Data to examine –
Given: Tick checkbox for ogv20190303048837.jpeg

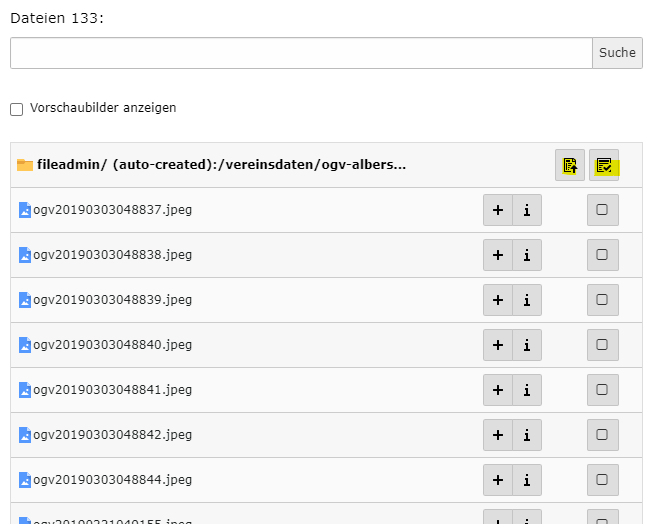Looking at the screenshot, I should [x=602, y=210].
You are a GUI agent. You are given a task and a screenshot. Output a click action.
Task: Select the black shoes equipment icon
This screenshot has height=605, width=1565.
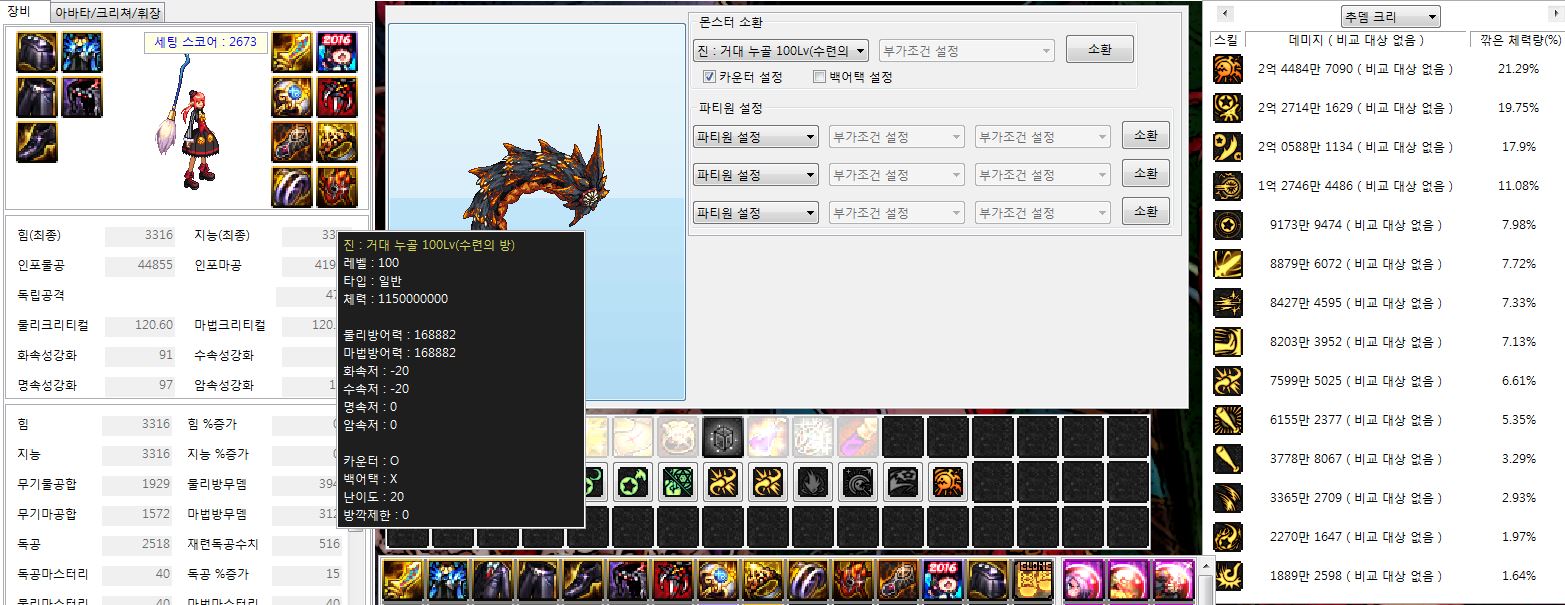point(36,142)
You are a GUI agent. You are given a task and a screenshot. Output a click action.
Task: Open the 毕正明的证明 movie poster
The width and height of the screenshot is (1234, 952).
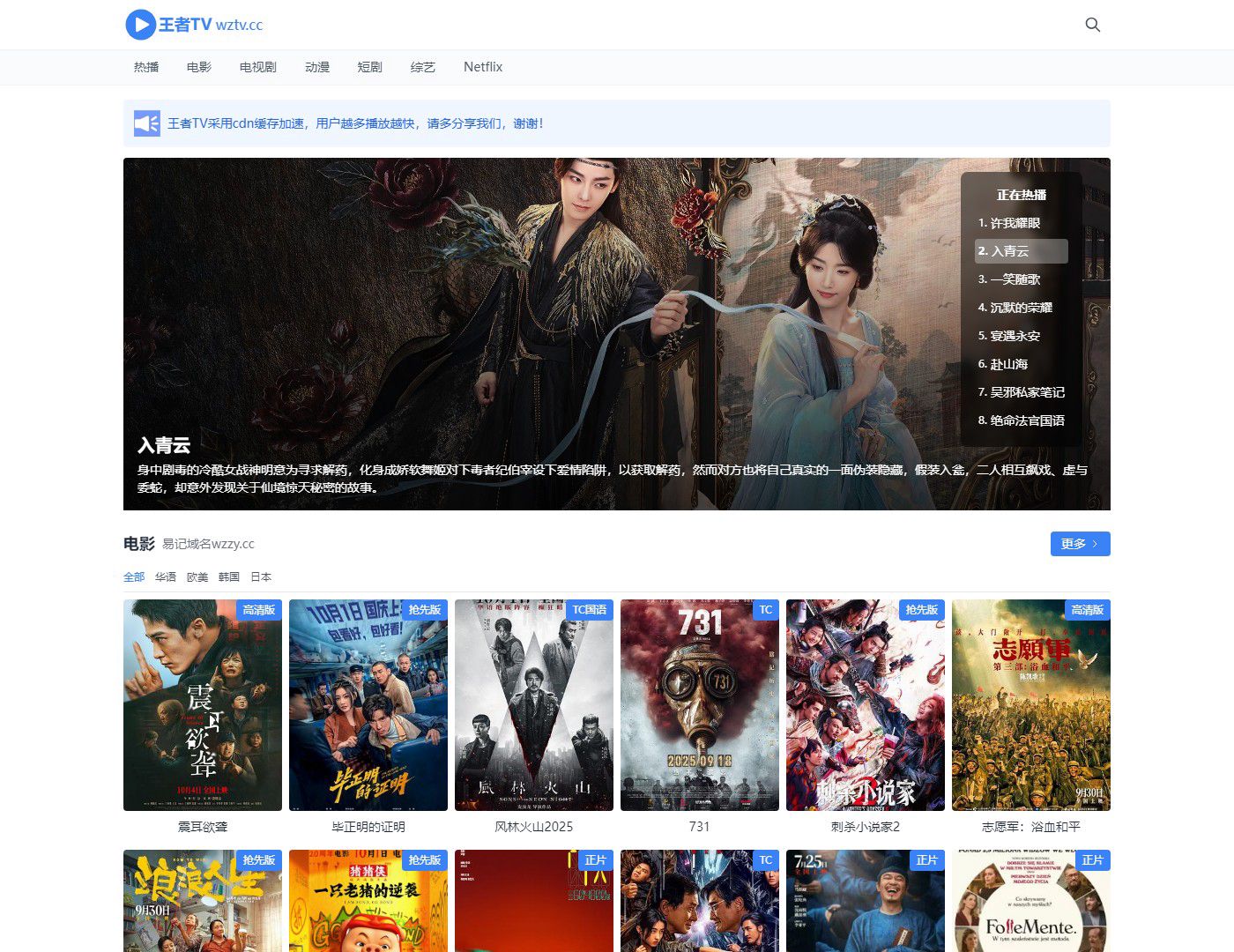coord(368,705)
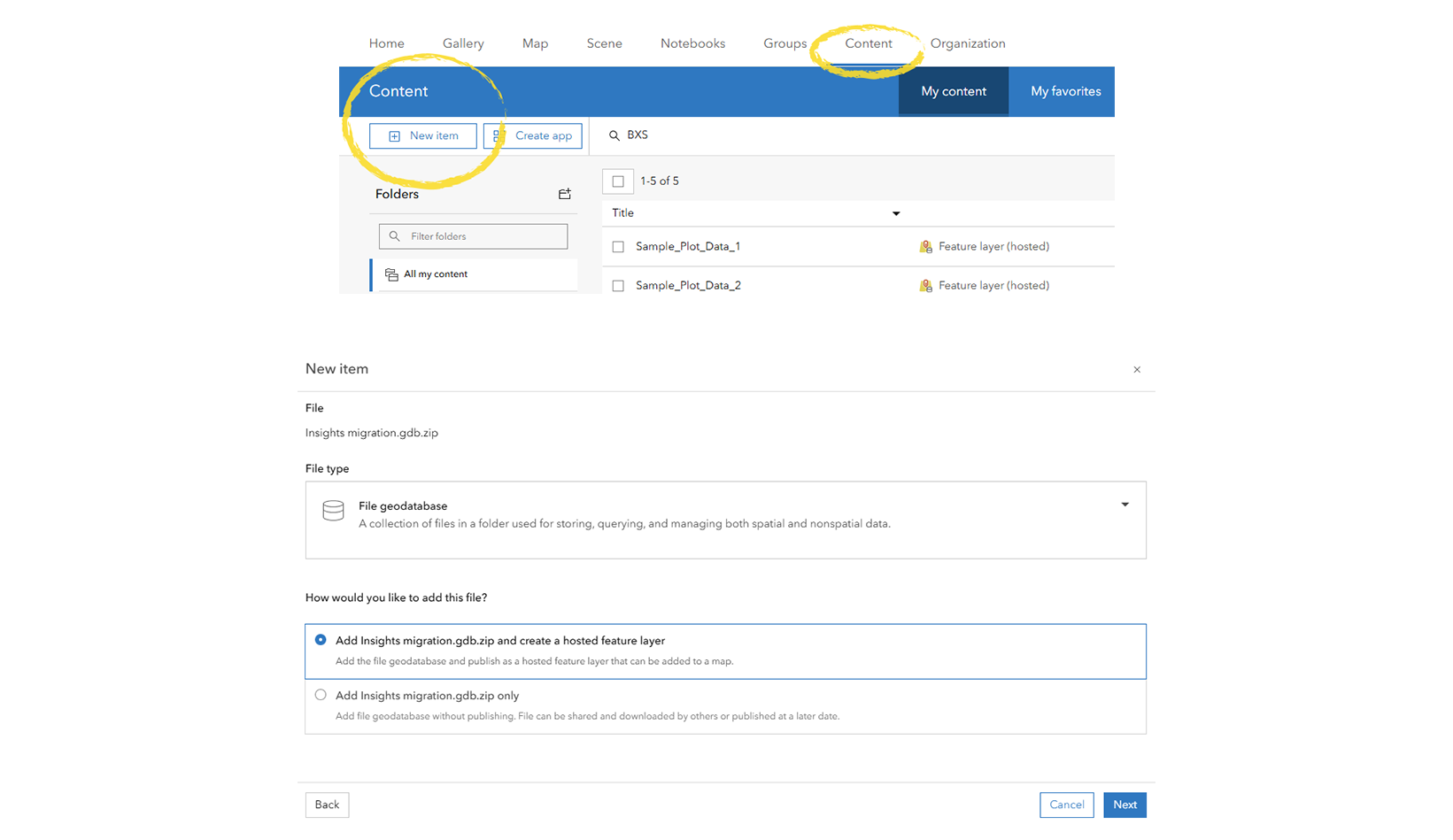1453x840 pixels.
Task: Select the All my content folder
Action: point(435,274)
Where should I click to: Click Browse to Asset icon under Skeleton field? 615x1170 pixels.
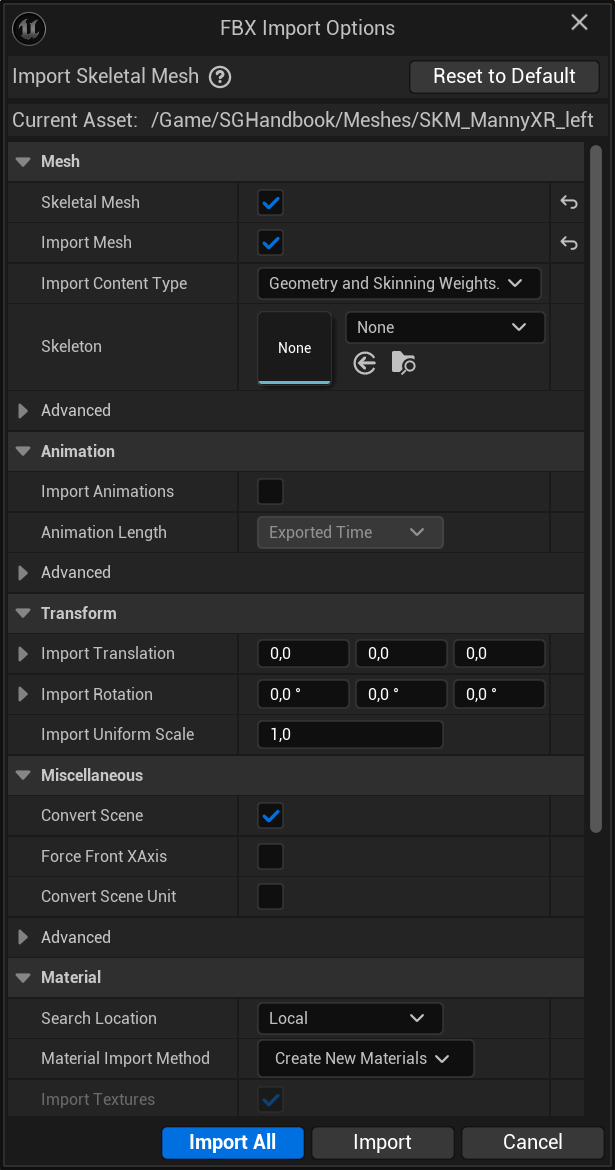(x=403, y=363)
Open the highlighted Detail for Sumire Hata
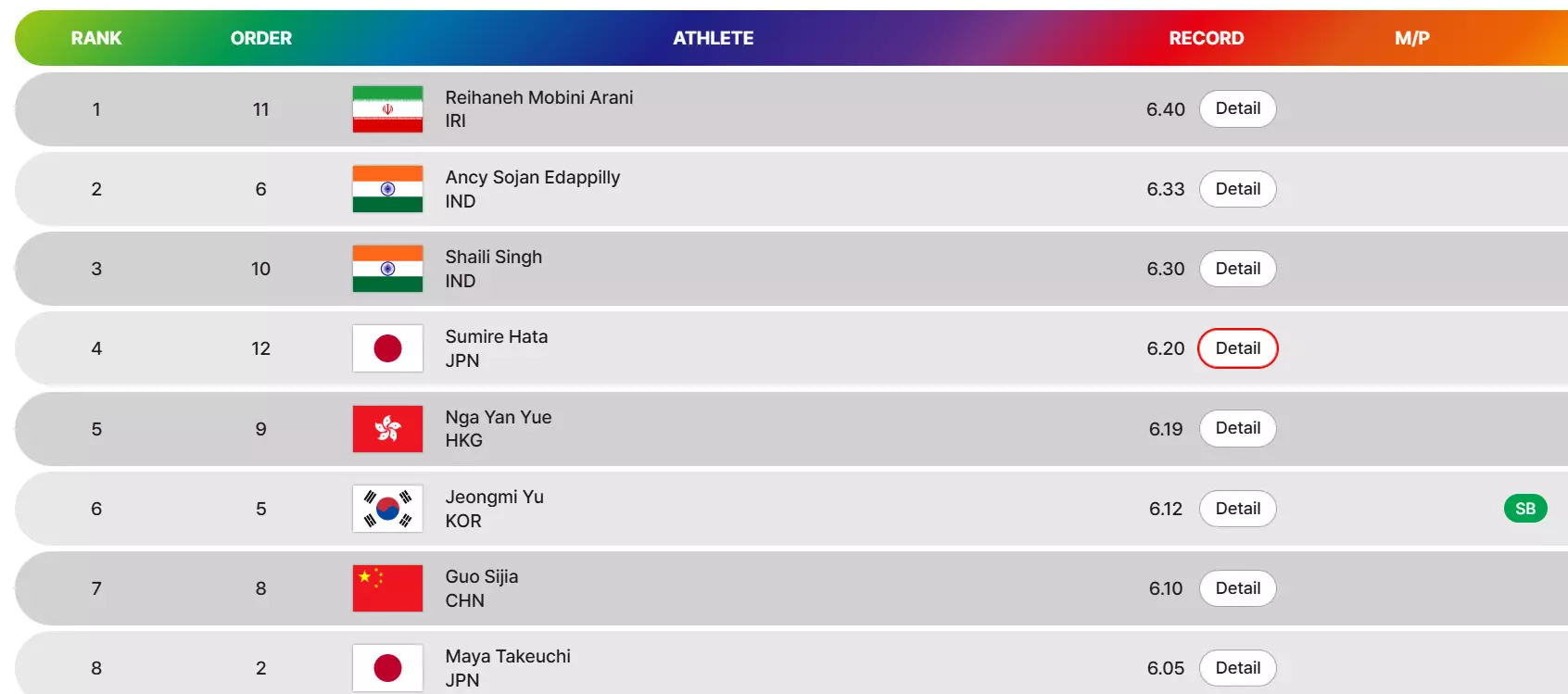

Task details –
Exactly repeat only the lines from the one with "Where should I" to the closing line above, both included, and omit every picture.

Result –
Where should I click to: Click Browse to Asset icon under Skeleton field? 615x1170 pixels.
(x=403, y=363)
Open the highlighted Detail for Sumire Hata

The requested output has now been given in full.